Actu

Analyse des marchés de l’énergie : Lost in tarification

C’est par cette référence cinématographique que l’IFP Energie Nouvelles entame son analyse des marchés de l’énergie au mois d’avril 2025. Les annonces douanières du mandat de Donald Trump et celles de relèvement des quotas de production de l’OPEP+ ont surpris les analystes provoquant une chute des cours du pétrole brut.

La crainte d’un conflit

Jérôme Sabathier, du département économie et évaluation environnementale à l’IFP Énergies Nouvelles, relève l’inquiétude des analystes sur l’économie mondiale. Avec un Brent à -13% sur la première semaine d’avril 2025 (à moins de 66US$/baril soit le niveau le plus bas depuis 2021), on peut parler d’une forte chute des cours.

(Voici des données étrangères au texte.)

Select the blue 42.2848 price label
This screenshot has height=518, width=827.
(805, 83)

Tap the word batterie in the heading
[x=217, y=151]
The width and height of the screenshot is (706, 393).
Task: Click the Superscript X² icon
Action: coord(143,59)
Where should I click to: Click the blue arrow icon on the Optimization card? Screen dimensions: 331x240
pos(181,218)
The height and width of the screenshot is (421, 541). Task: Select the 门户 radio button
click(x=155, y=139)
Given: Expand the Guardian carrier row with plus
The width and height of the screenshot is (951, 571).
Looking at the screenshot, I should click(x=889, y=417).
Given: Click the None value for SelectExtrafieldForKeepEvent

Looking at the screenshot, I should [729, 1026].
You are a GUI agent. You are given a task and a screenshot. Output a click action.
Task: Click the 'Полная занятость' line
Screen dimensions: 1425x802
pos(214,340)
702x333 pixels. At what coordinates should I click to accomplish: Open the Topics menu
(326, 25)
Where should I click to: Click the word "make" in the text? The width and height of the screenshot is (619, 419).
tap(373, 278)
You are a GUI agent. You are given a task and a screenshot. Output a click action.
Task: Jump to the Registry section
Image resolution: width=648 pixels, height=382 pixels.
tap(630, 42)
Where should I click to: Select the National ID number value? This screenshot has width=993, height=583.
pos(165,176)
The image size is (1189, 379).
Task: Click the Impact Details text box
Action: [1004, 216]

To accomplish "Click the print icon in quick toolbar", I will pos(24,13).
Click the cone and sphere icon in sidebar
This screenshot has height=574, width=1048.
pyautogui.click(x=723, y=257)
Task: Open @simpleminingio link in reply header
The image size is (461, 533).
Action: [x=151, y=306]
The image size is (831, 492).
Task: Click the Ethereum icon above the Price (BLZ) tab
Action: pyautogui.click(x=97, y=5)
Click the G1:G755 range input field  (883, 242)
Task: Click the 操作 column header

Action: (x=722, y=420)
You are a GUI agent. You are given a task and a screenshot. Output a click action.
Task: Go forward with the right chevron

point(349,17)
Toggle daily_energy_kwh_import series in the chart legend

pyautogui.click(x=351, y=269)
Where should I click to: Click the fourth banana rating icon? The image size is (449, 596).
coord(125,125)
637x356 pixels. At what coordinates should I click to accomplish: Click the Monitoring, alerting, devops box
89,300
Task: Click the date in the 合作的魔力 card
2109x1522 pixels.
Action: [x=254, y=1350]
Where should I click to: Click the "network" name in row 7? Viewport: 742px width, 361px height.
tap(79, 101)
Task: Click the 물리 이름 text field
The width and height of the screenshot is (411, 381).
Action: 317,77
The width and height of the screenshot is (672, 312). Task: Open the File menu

Selon ses termes : « les investisseurs craignent qu’une escalade vers une guerre commerciale mondiale ne freine la croissance économique ».

Outre les annonces de barrières douanières par l’administration américaine, un autre facteur s’y est ajouté : l’annonce par le cartel de producteurs OPEP+ d’un relèvement de ses quotas de production d’or noir avec un accroissement de 411 000barils/jour dès le mois de mai 2025. « Depuis ces annonces, plusieurs banques ont révisé à la baisse leurs prévisions pour les prix du pétrole cette année. UBS anticipe désormais un Brent à 72 $/b, soit une baisse de 3 $/b par rapport à ses précédentes estimations. Goldman Sachs prévoit un prix moyen de 69 $/b en 2025, tandis que les analystes de Morgan Stanley estiment que le Brent pourrait chuter à 67,50 $/b au second semestre. Par ailleurs, l’Arabie saoudite a annoncé une baisse de 2,30 $/b du prix de l’Arabian Light pour le mois de mai, la plus forte réduction depuis plus de deux ans » poursuit l’analyste.

Paradoxalement, pour les zones importatrices comme l’Europe, cela allège la charge du coût des importations d’énergies. Le gaz naturel ayant également connu une baisse sensible de ses cours sur les marchés spot (34.1€/MWh le 8 avril 2025). 

Une variante de qui perd gagne

Jérôme Sabathier confirme qu’il faudra plusieurs semaines pour « évaluer pleinement l’impact de ces nouvelles mesures ». Nul doute que les enjeux politiques, tant aux USA qu’en Arabie Saoudite sont déterminants. Selon lui, « il est probable que l’Arabie saoudite ait cherché délibérément à accentuer la pression baissière sur les prix afin de contraindre certains membres du groupe, comme le Kazakhstan et l’Irak, à respecter davantage leurs quotas de production ». La baisse des cours devenant dès lors une arme pour s’assurer de la discipline des membres du cartel.

Autre paradoxe que nous relevons : une telle baisse pourrait pénaliser … la production de pétroles et gaz non conventionnels américains (ceux-ci perdant en rentabilité dans un contexte de cours faibles). En Europe, les prix des carburants hors taxes ont paradoxalement été diversement orientés sur le hub Amsterdam Rotterdam Anvers : hausse pour les essences de +4.3% à la veille du passage aux spécifications été, et baisse du gazole à -2.2%. Dans ce contexte, les marges de raffinage en Europe restent stables et bien orientées à 7US$/baril « soit 6% au-dessus de la moyenne des cinq dernières années ».